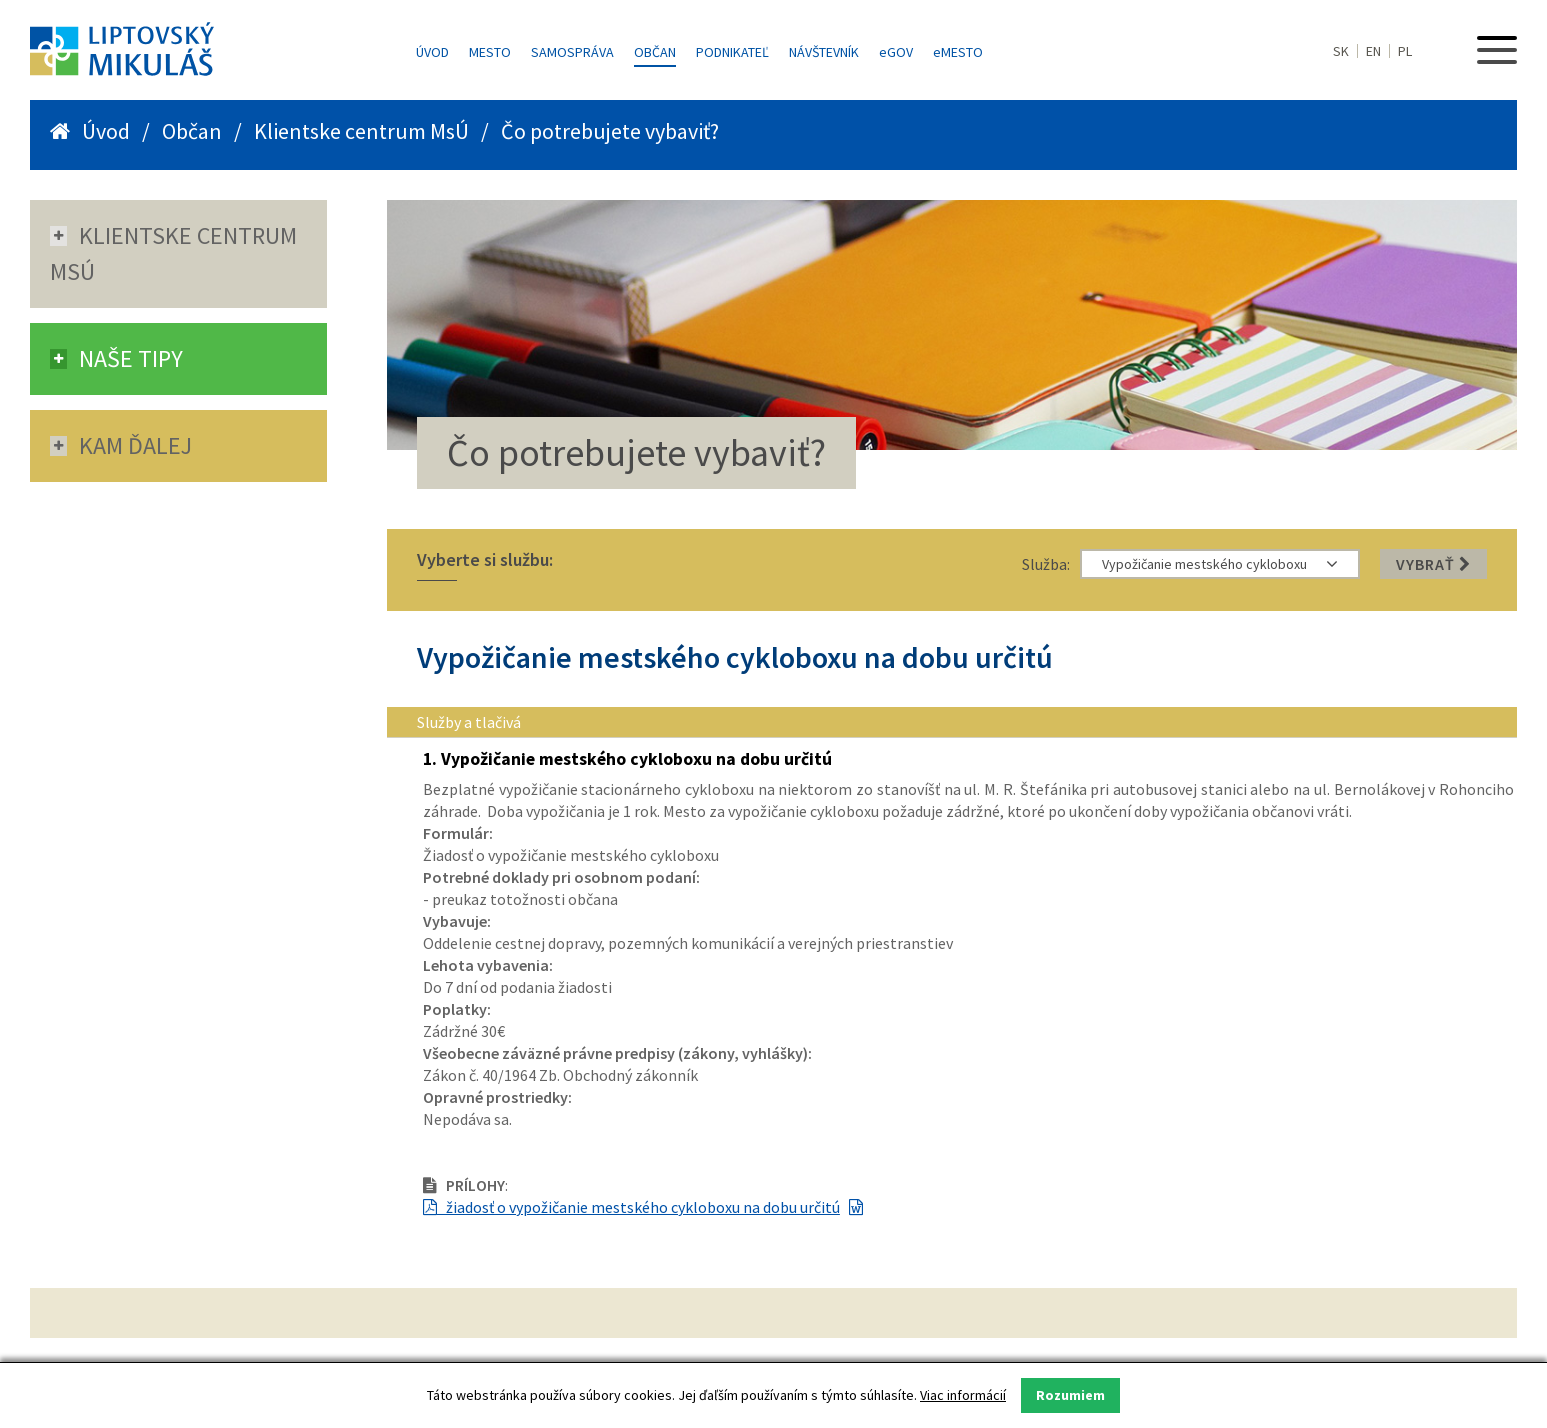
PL (1405, 51)
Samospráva (572, 52)
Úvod (432, 52)
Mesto (490, 52)
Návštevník (824, 52)
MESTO (958, 52)
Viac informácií (963, 1395)
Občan (655, 52)
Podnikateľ (732, 52)
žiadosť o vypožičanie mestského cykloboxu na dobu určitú (631, 1207)
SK (1341, 51)
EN (1373, 51)
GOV (896, 52)
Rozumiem (1070, 1395)
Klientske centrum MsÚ (361, 131)
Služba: (1046, 564)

= = = =

What to work on » Please output every one of these items as a two-column CSV headed text and location, with one row per item and each value in its own quoted field, line breaks replaced by spaces. Leave the pictures out.

Exercise result »
text,location
"PL","(1405, 51)"
"Samospráva","(572, 52)"
"Úvod","(432, 52)"
"Mesto","(490, 52)"
"Návštevník","(824, 52)"
"MESTO","(958, 52)"
"Viac informácií","(963, 1395)"
"Občan","(655, 52)"
"Podnikateľ","(732, 52)"
"žiadosť o vypožičanie mestského cykloboxu na dobu určitú","(631, 1207)"
"SK","(1341, 51)"
"EN","(1373, 51)"
"GOV","(896, 52)"
"Rozumiem","(1070, 1395)"
"Klientske centrum MsÚ","(361, 131)"
"Služba:","(1046, 564)"